In this October 14 file photo, Theodora Uleria (Auntie Tia) and Claude Jeffers join the call to legalise the use of marijuana during the All Mansions of Rastafari's Cannabis Rally at Woodford Square in Port of Sapin.

Inmates from the Port of Spain Prison successfully won a prison debate contest with their argument for decriminalising marijuana on Thursday in Woodford Square, Port of Spain.

The five-man team of Darryl Wade, Netfa Felix, Ronnie John, Aaron Garcia and Cornelius La Borde meticulously argued not for only decriminalising the drug, but the benefits of cannabis on a medicinal, spiritual and social premise.

They went up against Ryan Ramoutar, Kester Benjamin, Ismael Khan, Pream Badree and Arnold Ramlogan of the Maximum Security Prison in Golden Grove. They chose to back the argument against decriminalisation. Each prisoner got five minutes to make his presentation.

Describing the war against marijuana as a losing battle, Wade gave the introduction, discussing points such as how decriminalisation would free up the prison system by removing the glut of people waiting to be charged for minor posession charges, provide a taxable income, the documented health benefits and spiritual uses.
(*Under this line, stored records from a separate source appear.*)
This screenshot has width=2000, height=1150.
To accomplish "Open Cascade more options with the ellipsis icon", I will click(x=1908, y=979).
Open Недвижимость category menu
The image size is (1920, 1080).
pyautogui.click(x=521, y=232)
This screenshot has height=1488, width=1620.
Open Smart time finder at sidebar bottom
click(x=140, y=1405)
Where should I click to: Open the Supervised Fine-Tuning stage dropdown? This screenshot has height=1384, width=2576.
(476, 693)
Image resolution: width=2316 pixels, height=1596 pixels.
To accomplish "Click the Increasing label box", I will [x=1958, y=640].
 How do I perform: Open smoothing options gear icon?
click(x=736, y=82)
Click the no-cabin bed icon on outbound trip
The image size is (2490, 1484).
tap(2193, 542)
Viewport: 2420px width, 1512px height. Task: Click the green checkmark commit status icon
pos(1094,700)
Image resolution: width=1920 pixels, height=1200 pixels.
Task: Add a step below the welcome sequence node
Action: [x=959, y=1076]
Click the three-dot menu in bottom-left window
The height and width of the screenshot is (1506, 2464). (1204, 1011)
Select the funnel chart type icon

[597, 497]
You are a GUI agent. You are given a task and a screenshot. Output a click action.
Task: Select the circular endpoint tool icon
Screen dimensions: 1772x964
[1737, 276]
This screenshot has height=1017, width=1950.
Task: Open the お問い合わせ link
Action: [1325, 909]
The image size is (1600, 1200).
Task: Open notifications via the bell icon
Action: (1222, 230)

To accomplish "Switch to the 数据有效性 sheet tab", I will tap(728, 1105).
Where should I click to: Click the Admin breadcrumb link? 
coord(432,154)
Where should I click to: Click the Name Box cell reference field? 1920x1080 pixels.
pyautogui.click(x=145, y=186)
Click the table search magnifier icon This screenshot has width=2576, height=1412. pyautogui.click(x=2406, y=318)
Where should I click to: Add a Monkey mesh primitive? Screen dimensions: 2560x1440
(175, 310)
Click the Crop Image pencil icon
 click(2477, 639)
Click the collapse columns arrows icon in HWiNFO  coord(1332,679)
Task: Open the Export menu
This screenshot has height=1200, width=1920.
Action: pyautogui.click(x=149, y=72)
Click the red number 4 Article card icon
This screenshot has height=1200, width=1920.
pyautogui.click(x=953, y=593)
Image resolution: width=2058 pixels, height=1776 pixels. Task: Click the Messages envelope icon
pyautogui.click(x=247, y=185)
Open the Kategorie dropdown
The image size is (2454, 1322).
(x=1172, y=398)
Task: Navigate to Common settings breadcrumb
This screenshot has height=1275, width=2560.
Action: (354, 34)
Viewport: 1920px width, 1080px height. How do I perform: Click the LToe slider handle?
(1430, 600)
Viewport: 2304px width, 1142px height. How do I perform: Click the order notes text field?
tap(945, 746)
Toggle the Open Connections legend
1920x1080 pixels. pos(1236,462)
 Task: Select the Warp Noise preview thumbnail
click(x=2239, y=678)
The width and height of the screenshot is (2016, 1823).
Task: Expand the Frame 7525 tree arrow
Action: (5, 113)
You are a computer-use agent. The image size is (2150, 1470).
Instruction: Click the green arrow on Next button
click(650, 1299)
Ramoutar accused the competition of conflating decriminalising with legalisation. He used the broken-window theory – that small criminal acts can lead to further disorderly behaviour – to show that allowing marijuana to be decriminalised would lead to more crime. He said pregnant women who use marijuana have babies with birth defects; marijuana was a schedule one drug under the United States Drug Enforcement Agency (DEA); and claimed there was insufficient evidence to prove marijuana had medical benefits.

The Maximum Security team tried to use Darryl Baptiste –who was serving a three-month sentence for marijuana possession who was found dead in a Maximum Security Prison cell earlier in November – as an example of the negative effects of the drug.

However, Garcia, from the Port of Spain prison, demanded to see an autopsy report that showed Baptiste died because of weed. He also rebutted that any woman who uses marijuana while pregnant should be locked up.

Garcia placed first among the debaters, with 452 points, and recieved high commendation from the judges. Marijuana activist Nazma Muller coached the Port of Spain inmates.

The debate happened on the eve of Cabinet's discussion of marijuana decriminalisation legislation today.

Minister of National Security Stuart Young said he would be taking careful notes of both sides of the inmates' arguments.Young said he was proud of their work and it was a great example of restorative justice.

"The public always sees the negativity. They see the prison breaks...But there is a lot of good taking place in the prison. They are good people, but made an error. Give them a chance when they come out."

The debate organiser, Newsday columnist Debbie Jacob, called for parliamentarians to debate the inmates.

Young said he could not promise a team of ten, but said he would try his best to assemble a team.